- [Exercise objective]: Please output exactly the lines below, starting at the line that has "You are a computer-use" and ending at the line that has "The height and width of the screenshot is (608, 1080).", both included; leave out all pictures and include nothing else.

- [Raw data]:
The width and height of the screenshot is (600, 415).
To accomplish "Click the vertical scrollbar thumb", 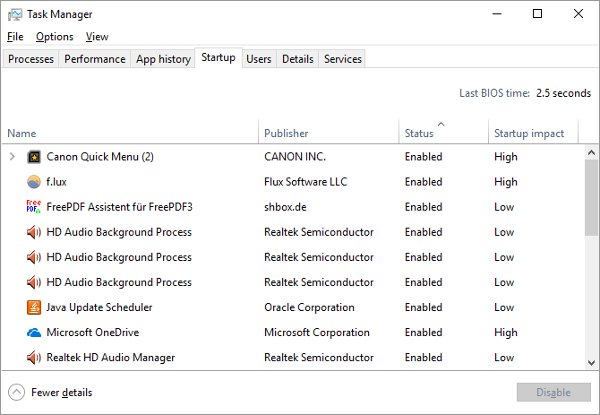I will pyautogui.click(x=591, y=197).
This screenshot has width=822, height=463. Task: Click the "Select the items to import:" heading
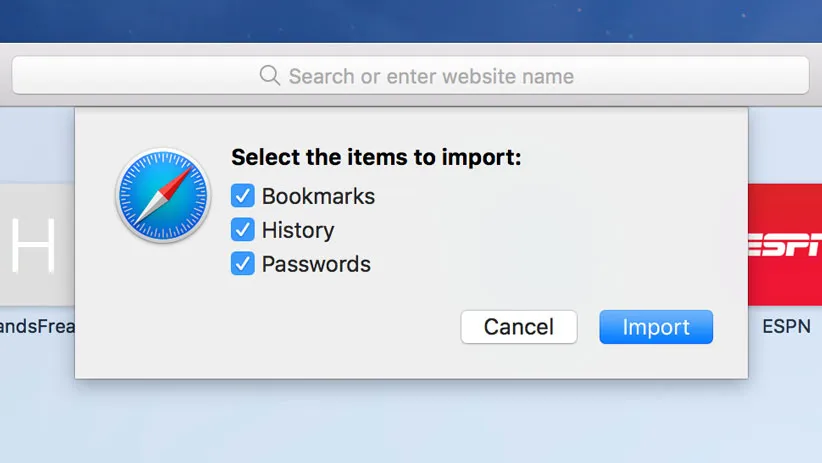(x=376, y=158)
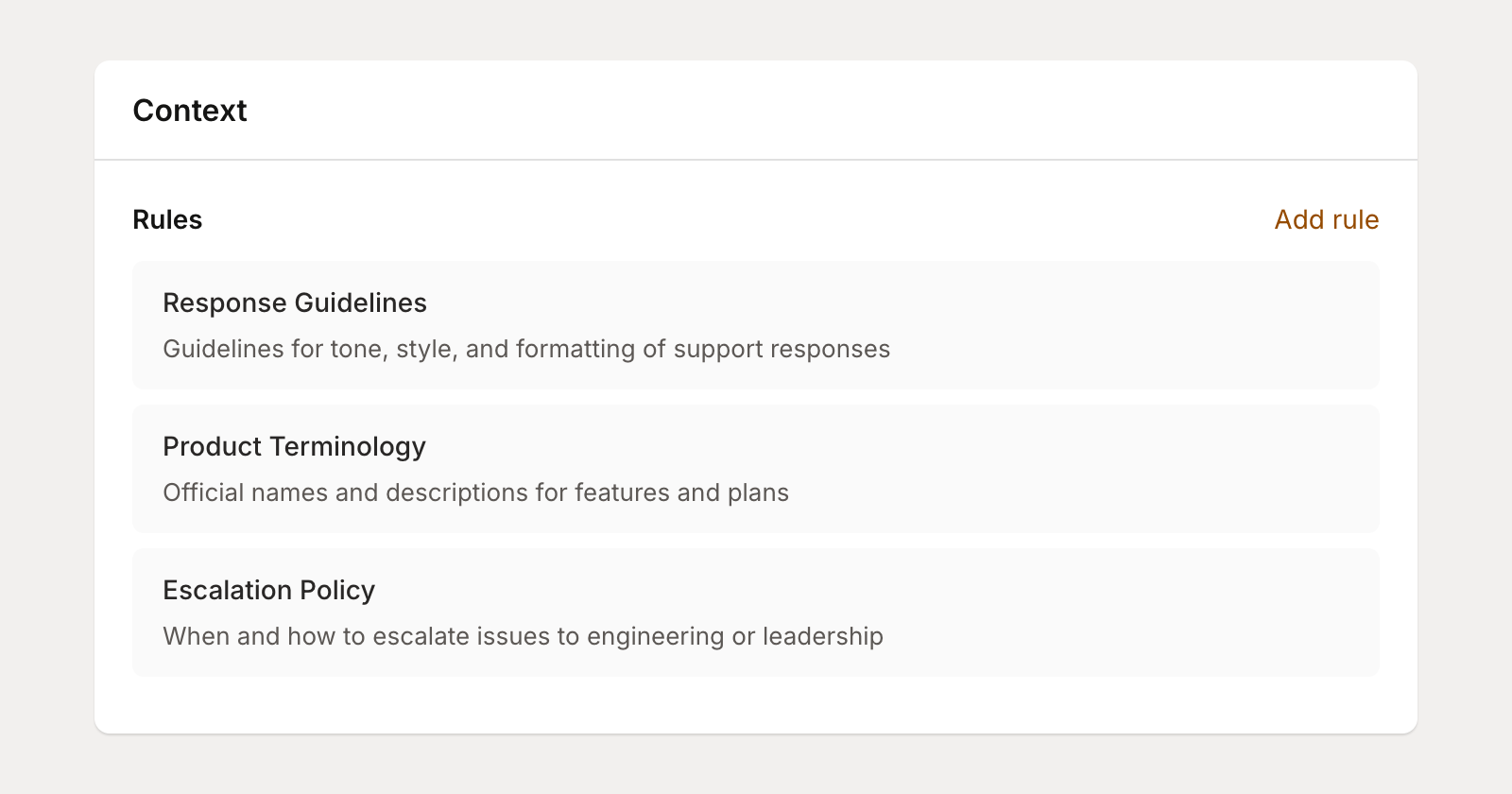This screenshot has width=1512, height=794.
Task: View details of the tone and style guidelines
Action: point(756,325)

==

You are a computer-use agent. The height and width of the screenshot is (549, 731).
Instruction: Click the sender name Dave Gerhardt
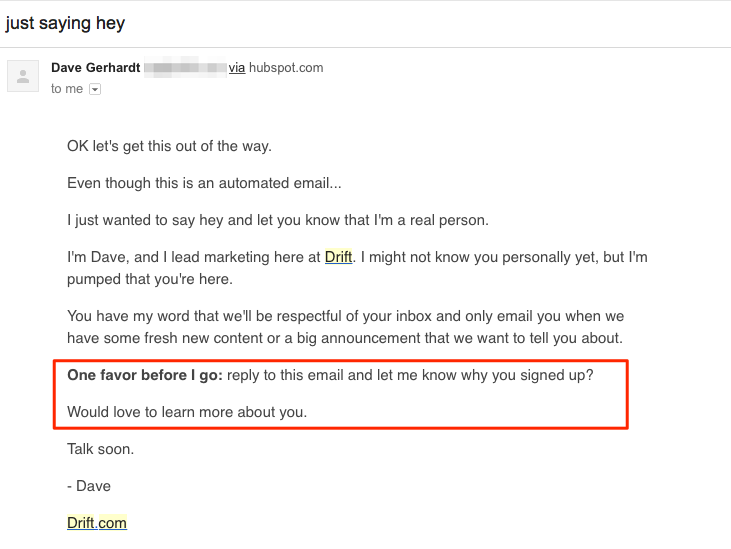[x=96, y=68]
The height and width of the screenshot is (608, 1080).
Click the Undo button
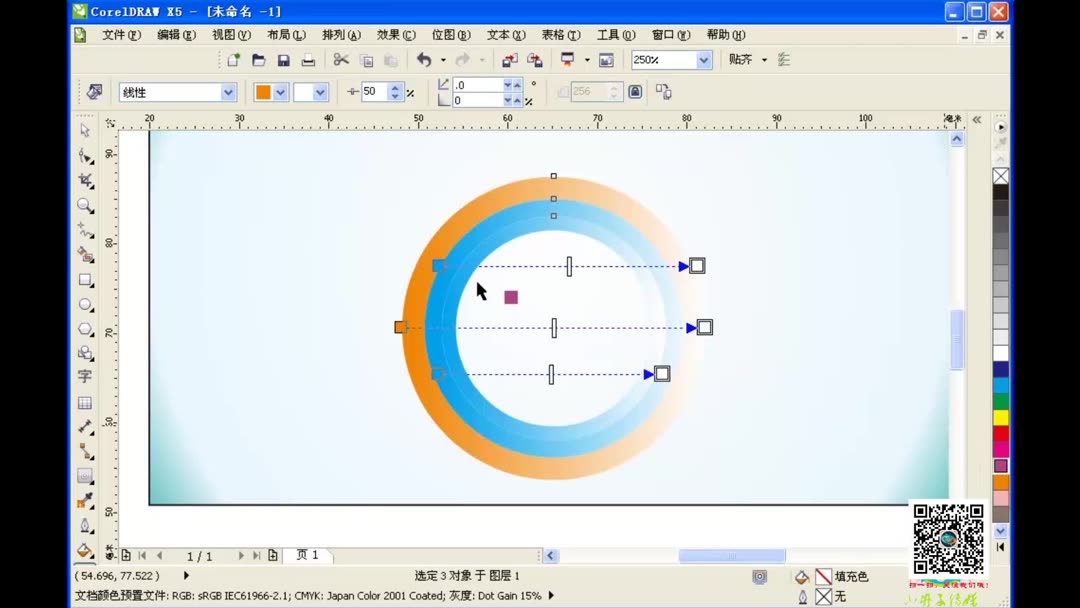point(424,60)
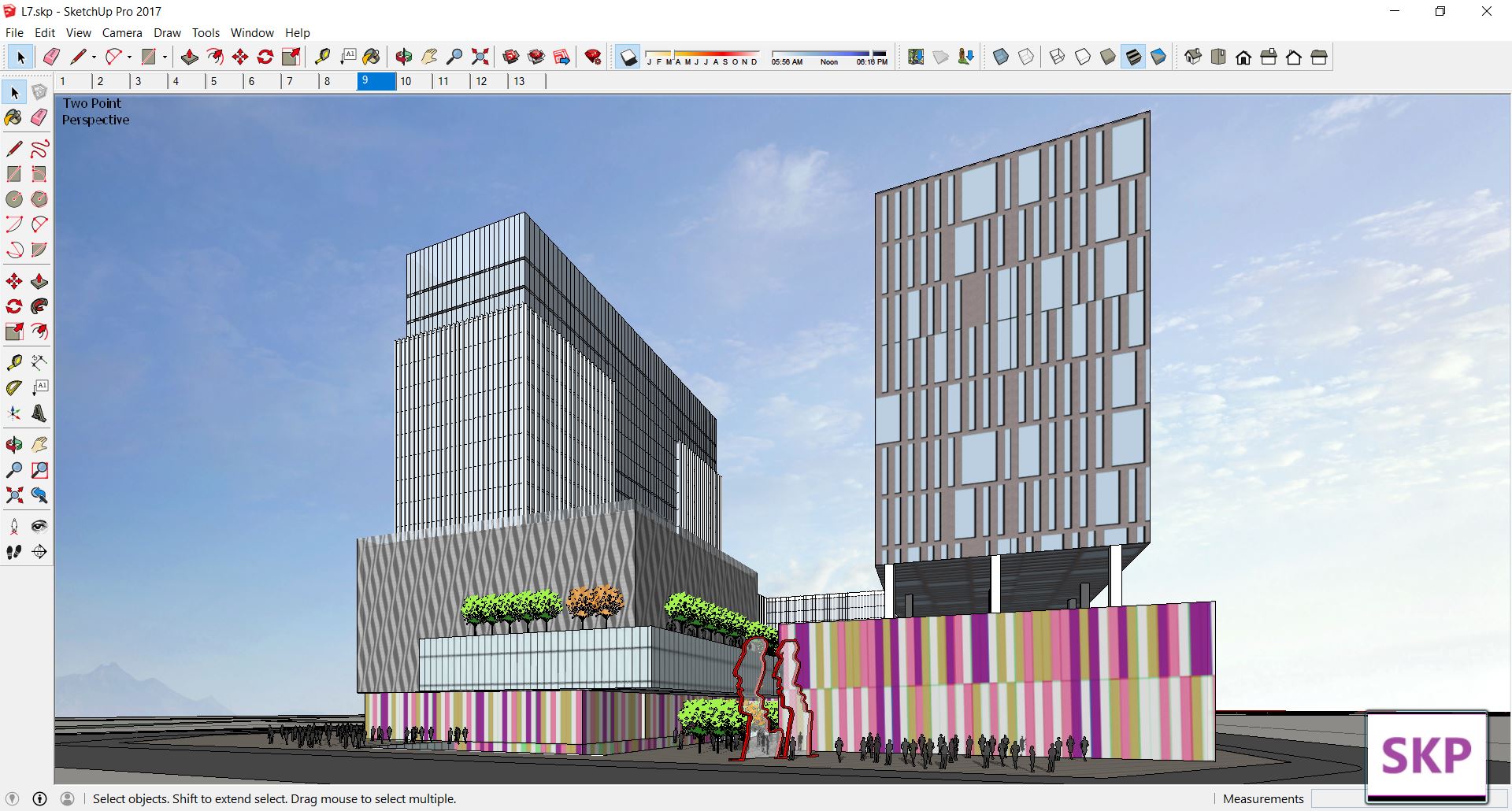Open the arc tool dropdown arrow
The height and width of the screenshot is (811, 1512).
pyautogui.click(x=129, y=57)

- [Reply to the task]:
You are a computer-use agent. The height and width of the screenshot is (549, 731).
Instruction: Click the sender name Dave Gerhardt
[x=96, y=68]
The height and width of the screenshot is (608, 1080).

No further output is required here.